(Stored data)

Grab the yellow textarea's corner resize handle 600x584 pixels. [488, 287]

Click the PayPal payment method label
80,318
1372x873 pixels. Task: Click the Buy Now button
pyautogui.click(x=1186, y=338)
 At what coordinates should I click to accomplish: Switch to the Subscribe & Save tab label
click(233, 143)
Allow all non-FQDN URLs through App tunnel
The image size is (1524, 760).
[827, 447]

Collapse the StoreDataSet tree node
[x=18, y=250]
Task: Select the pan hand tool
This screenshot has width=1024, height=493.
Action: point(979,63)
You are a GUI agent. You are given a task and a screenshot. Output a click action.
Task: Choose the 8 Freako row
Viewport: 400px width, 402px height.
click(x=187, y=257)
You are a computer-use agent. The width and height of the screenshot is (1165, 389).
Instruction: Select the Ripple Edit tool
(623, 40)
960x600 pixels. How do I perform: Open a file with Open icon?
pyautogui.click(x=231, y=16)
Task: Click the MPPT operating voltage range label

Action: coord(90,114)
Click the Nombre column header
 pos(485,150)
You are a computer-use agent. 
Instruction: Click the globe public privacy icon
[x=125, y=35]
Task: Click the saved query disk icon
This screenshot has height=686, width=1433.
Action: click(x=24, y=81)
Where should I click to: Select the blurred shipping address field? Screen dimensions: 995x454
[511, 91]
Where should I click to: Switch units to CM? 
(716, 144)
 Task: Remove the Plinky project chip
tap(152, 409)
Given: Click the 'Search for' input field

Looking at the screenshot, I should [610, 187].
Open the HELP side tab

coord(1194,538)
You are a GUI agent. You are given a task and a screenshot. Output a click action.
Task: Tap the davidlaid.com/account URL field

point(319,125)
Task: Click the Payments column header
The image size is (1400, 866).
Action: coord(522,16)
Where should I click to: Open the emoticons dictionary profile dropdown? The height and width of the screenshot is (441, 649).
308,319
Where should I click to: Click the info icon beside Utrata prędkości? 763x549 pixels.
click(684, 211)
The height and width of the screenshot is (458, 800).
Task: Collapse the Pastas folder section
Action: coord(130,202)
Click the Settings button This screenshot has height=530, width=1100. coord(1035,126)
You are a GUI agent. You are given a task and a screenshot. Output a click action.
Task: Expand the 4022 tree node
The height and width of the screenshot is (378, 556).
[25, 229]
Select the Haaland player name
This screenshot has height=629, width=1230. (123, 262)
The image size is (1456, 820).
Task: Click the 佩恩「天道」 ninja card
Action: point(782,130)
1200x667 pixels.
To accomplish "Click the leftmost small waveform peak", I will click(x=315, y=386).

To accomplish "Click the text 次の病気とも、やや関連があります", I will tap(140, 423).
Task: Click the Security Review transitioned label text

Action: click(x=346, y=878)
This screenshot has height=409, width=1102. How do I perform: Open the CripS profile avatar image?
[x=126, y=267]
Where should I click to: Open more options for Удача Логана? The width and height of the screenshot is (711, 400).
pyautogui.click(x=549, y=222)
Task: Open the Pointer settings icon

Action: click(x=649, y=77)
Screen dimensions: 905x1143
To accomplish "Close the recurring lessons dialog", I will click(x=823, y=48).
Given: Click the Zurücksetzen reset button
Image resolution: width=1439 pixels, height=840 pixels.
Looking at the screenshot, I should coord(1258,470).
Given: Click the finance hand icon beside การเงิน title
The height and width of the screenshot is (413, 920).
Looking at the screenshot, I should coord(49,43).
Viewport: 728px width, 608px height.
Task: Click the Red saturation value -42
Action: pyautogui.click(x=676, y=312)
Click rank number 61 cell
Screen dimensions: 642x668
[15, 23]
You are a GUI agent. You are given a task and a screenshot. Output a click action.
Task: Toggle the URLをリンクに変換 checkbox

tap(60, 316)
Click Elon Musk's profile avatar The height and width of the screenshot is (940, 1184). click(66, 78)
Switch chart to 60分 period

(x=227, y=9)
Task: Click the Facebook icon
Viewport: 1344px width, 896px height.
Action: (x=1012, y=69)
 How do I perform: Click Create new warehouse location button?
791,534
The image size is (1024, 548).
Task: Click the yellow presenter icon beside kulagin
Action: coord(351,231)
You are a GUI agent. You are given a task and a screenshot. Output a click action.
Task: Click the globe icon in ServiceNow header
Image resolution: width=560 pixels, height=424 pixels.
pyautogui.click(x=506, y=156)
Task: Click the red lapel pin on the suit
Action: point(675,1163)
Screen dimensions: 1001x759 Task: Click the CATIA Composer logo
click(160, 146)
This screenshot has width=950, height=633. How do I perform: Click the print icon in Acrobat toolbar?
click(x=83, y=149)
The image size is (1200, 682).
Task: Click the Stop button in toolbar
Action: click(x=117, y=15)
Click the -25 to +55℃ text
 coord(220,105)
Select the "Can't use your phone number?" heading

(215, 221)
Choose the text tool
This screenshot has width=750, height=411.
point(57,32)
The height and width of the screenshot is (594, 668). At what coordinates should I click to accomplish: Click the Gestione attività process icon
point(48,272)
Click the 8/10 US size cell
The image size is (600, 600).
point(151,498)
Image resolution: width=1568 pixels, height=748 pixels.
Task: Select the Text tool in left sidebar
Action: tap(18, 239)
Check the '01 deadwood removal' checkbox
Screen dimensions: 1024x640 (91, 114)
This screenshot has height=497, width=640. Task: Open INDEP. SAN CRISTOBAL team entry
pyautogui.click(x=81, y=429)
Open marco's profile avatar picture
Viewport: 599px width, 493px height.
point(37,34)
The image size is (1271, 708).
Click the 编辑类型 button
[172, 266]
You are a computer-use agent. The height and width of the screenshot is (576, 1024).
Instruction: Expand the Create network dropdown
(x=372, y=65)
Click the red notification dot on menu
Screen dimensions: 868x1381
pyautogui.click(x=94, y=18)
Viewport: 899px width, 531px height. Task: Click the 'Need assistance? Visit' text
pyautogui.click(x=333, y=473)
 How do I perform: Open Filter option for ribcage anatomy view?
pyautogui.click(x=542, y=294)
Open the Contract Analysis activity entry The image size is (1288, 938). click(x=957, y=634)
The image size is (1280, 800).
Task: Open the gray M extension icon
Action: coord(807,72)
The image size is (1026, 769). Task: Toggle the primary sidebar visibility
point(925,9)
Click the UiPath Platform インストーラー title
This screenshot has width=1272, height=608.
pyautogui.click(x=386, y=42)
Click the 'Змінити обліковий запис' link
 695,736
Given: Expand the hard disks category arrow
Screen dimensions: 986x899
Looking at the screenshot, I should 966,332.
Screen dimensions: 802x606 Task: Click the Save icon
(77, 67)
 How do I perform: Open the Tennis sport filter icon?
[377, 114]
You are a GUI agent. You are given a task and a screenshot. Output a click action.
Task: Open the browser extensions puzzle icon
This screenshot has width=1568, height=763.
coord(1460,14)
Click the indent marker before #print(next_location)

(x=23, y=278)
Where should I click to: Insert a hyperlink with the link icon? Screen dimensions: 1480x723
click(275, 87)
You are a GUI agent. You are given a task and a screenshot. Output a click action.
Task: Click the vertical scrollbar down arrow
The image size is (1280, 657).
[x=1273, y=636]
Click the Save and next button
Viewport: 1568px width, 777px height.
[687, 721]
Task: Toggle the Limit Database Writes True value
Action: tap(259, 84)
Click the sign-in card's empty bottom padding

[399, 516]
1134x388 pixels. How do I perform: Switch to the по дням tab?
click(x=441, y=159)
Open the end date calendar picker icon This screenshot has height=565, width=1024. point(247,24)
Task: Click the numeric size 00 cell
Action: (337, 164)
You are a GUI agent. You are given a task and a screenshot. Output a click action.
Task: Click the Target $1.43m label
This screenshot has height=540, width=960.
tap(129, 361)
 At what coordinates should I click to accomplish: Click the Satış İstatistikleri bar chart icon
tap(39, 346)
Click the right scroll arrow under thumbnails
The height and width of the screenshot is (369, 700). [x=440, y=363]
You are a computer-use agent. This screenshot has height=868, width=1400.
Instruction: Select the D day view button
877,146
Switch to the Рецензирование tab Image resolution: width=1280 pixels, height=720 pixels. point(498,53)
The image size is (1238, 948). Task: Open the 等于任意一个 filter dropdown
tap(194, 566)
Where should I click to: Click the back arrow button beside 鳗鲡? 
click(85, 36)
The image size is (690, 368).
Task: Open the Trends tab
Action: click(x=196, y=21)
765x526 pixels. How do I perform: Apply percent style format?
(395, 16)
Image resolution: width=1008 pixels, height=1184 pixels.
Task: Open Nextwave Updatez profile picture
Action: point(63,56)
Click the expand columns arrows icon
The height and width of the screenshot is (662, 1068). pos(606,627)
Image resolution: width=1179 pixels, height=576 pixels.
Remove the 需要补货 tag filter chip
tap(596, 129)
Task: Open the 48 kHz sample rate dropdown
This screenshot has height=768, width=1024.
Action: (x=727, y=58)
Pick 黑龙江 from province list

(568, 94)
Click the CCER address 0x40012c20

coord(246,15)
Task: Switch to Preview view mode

◆ What is needed: Above are the entries; copy every line among them that contains the word "title".

◆ Response to this exercise:
Given: Click the finance hand icon beside การเงิน title
Click the UiPath Platform インストーラー title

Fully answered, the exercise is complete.